What is the Data Used For?
So what are the applications for this kind of analytics, one might wonder? Prof Misra explains that using such inferences derived from real-time data is vital to making Singapore’s public transport more efficient and at the same time, entice commuters to use public transportation.
“You can get much greater prediction because you know where people will disembark,” he shares, as seen in his BuScope work. And with electronic data from transportation smart cards, you can even give people predictions on how crowded the train might be at a certain time, and even how crowded it will be six stations later, as seen in another of Prof Zheng’s work on passenger load, in her paper, Fine-Grained Prediction of Passenger Flow Inside Metro Network Via Smart Card Data.
More importantly, this knowledge can also help reduce the inconvenience experienced by commuters during breakdowns of such arterial services.
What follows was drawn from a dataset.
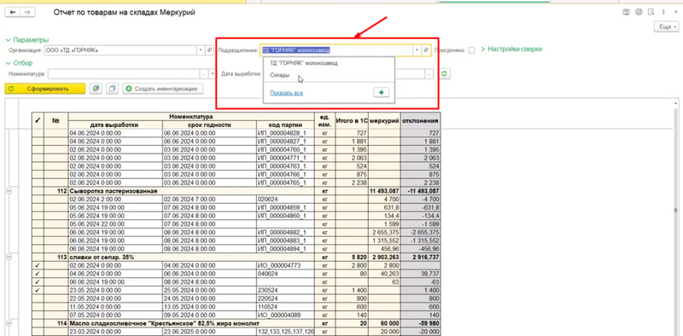Click the green refresh icon near Дата выработки
The width and height of the screenshot is (683, 336).
click(x=444, y=74)
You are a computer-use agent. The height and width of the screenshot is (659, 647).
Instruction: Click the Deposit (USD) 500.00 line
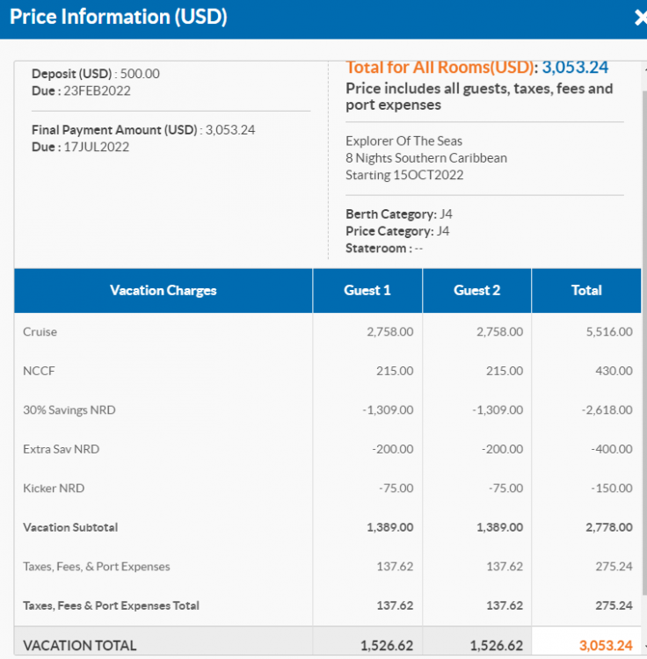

More specifically, Prof Zheng’s work, which provides real-time insights on the composition of commuters in a train experiencing disruptions, allows for a more targeted, rapid deployment of “bridging bus services that best match where the final destinations of the commuters will be”, Prof Misra reiterates.
Towards A Car-Lite Society
In conclusion, the use of real-time analytics in a commuter’s public transportation journey can result in a high level of predictability, even on routes where a passenger has only made one past journey. As one notable example, the combination of individualised and flow-based predictions was able to predict a commuter’s disembarkation bus-stop with an accuracy of over 85 per cent, as well as a mean error of less than one to two bus-stops. This, in turn, can be used in a last-mile MoD system, where unmanned vehicles are pre-positioned to respond and anticipate commuters’ disembarkation demand more accurately, as seen in a 75 per cent decrease in commuter wait times.
Ultimately, Prof Misra believes that this use of real-time data analytics will allow public agencies to view mobility data as not just a policy planning resource, but also as an enabler of a new class of “proactive” or “anticipatory” smart city services in Singapore’s vision of a car-lite society.